Been seeing a lot of chatter about highest IV options lately, and honestly it's worth understanding if you're playing the volatility game.



So here's the thing about IV Percentile - it's basically telling you where a stock's implied volatility sits compared to its historical range. Think of it as a 0-100 scale where 0 means the stock is at its cheapest volatility-wise, and 100 means it's at peak fear levels. When earnings season heats up, you see these numbers spike across the board.

I ran a quick screen on some of the bigger names using pretty simple filters - stocks with market cap over 40 billion, call volume above 5,000, and IV percentile above 90%. The list that popped up was interesting: NVDA, AAPL, TSLA, AMZN, INTC, PLTR, AMD, MSFT, UBER, BAC. Basically the usual suspects when volatility is elevated.

What caught my attention is how many traders are looking at highest IV options as setup opportunities. The conventional wisdom here is that when IV percentile gets that high, you're usually better off selling volatility rather than buying it. Iron condors, short straddles, strangles - these are the plays people gravitate toward.

Let me walk through a real example. Take NVDA with a September 20 expiry. You'd sell the 60 put and buy the 40 put for downside protection. On the call side, sell the 160 and buy the 180. The credit you pocket is around $1.09 per contract, which translates to $109 per spread. Your max loss sits at $1,891 against a potential profit of 5.7% with about 91.6% probability of success. The profit zone runs pretty wide between $58.91 and $161.09.
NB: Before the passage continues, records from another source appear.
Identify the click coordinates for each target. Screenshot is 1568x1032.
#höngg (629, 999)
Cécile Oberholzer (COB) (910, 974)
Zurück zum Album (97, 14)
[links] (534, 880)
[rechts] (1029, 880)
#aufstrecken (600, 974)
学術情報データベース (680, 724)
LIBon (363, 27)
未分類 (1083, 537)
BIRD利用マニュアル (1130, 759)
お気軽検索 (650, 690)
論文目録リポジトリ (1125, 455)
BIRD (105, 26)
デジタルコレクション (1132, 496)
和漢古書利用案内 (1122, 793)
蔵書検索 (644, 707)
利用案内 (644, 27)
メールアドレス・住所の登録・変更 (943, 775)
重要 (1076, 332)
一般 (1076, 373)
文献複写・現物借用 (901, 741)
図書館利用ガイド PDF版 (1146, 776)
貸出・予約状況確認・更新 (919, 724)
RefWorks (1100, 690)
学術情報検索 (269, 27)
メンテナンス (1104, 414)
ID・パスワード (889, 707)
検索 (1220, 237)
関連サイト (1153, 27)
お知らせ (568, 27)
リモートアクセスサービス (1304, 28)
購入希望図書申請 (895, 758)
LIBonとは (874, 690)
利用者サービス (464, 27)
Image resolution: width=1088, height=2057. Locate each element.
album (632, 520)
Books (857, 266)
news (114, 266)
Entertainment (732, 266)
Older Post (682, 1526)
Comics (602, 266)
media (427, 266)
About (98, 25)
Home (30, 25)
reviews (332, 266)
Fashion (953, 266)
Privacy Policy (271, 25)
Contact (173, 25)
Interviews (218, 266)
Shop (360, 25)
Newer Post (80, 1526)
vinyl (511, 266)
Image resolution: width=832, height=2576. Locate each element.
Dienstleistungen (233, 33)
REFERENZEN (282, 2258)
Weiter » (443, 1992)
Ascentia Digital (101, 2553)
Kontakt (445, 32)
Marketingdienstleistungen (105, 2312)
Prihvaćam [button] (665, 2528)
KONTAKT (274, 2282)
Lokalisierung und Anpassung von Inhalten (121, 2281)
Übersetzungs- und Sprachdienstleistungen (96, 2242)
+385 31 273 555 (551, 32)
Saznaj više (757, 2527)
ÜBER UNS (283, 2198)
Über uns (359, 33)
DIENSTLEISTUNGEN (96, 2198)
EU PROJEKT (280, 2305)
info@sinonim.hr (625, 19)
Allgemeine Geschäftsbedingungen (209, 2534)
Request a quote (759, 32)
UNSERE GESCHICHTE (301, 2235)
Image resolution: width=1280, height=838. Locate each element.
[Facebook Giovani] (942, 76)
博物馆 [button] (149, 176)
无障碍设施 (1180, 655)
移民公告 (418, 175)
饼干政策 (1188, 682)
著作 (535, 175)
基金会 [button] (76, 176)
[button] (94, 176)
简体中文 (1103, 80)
Obviously the key thing here is watching those earnings dates. Stocks can absolutely explode after earnings, which is why highest IV options present both opportunity and risk. You want to be aware of when companies report.

Look, I'll be straight with you - options can wipe out your entire investment if things go wrong. This is just educational stuff to help you understand how volatility-based trading works. Always do your homework and talk to a financial advisor before putting real money down. The market's been wild, and understanding these metrics can help you navigate it better.